TASK PROMPT: Reproduce all of the entries below, substituting "interface agent" for each occurrence of "GUI agent" and leaving everything else unchanged.

EXCERPTED DATA:
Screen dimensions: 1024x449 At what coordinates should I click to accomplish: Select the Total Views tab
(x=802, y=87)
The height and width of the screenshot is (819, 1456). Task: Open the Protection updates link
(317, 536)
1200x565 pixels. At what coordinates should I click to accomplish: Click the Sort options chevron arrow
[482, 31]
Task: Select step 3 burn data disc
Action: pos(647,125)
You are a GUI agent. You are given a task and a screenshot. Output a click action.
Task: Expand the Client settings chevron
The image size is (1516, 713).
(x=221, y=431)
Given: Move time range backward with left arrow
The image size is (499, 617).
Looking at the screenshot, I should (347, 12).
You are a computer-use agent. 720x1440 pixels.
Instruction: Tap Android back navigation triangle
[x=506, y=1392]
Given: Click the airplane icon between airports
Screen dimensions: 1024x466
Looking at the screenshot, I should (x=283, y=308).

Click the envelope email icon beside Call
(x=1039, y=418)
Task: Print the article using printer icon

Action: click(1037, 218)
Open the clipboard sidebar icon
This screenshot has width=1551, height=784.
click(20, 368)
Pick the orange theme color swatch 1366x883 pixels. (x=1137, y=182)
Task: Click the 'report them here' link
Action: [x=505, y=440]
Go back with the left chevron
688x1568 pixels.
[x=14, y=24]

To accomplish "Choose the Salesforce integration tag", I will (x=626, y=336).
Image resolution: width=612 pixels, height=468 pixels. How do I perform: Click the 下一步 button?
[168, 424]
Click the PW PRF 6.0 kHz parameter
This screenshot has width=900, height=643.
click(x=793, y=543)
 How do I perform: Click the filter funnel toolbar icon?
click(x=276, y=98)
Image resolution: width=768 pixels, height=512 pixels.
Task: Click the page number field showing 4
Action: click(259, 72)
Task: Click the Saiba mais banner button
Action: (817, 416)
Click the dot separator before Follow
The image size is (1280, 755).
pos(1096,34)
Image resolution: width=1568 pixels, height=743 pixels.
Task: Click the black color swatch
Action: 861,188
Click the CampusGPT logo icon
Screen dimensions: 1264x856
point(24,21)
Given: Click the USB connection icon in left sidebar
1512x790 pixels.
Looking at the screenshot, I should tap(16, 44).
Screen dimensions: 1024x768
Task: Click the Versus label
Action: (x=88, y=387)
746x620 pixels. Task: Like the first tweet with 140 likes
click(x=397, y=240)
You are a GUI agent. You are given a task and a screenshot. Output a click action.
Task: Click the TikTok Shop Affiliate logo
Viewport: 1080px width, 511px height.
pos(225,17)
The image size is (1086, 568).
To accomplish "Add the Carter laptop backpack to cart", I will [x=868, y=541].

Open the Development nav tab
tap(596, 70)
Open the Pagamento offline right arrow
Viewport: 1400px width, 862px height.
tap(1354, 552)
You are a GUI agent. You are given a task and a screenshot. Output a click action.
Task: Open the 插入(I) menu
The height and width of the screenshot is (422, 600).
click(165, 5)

CORRECT ANSWER:
Screen dimensions: 1024x449 At what coordinates should I click to accomplish: Select the Total Views tab
(x=802, y=87)
The height and width of the screenshot is (819, 1456). Task: Open the Protection updates link
(317, 536)
1200x565 pixels. At what coordinates should I click to accomplish: Click the Sort options chevron arrow
[482, 31]
Task: Select step 3 burn data disc
Action: pos(647,125)
You are a interface agent. You are given a task and a screenshot. Output a click action.
Task: Expand the Client settings chevron
The image size is (1516, 713).
(x=221, y=431)
Given: Move time range backward with left arrow
The image size is (499, 617).
Looking at the screenshot, I should (347, 12).
You are a computer-use agent. 720x1440 pixels.
Instruction: Tap Android back navigation triangle
[x=506, y=1392]
Given: Click the airplane icon between airports
Screen dimensions: 1024x466
Looking at the screenshot, I should (x=283, y=308).

Click the envelope email icon beside Call
(x=1039, y=418)
Task: Print the article using printer icon

Action: click(1037, 218)
Open the clipboard sidebar icon
This screenshot has width=1551, height=784.
click(20, 368)
Pick the orange theme color swatch 1366x883 pixels. (x=1137, y=182)
Task: Click the 'report them here' link
Action: [x=505, y=440]
Go back with the left chevron
688x1568 pixels.
[x=14, y=24]

To accomplish "Choose the Salesforce integration tag", I will (x=626, y=336).
Image resolution: width=612 pixels, height=468 pixels. How do I perform: Click the 下一步 button?
[168, 424]
Click the PW PRF 6.0 kHz parameter
This screenshot has width=900, height=643.
click(x=793, y=543)
 How do I perform: Click the filter funnel toolbar icon?
click(x=276, y=98)
Image resolution: width=768 pixels, height=512 pixels.
Task: Click the page number field showing 4
Action: click(259, 72)
Task: Click the Saiba mais banner button
Action: (817, 416)
Click the dot separator before Follow
The image size is (1280, 755).
pos(1096,34)
Image resolution: width=1568 pixels, height=743 pixels.
Task: Click the black color swatch
Action: 861,188
Click the CampusGPT logo icon
Screen dimensions: 1264x856
point(24,21)
Given: Click the USB connection icon in left sidebar
1512x790 pixels.
Looking at the screenshot, I should tap(16, 44).
Screen dimensions: 1024x768
Task: Click the Versus label
Action: (x=88, y=387)
746x620 pixels. Task: Like the first tweet with 140 likes
click(x=397, y=240)
You are a interface agent. You are given a task and a screenshot. Output a click action.
Task: Click the TikTok Shop Affiliate logo
Viewport: 1080px width, 511px height.
pos(225,17)
The image size is (1086, 568).
To accomplish "Add the Carter laptop backpack to cart", I will [x=868, y=541].

Open the Development nav tab
tap(596, 70)
Open the Pagamento offline right arrow
Viewport: 1400px width, 862px height.
tap(1354, 552)
You are a interface agent. You are given a task and a screenshot. Output a click action.
Task: Open the 插入(I) menu
The height and width of the screenshot is (422, 600).
click(165, 5)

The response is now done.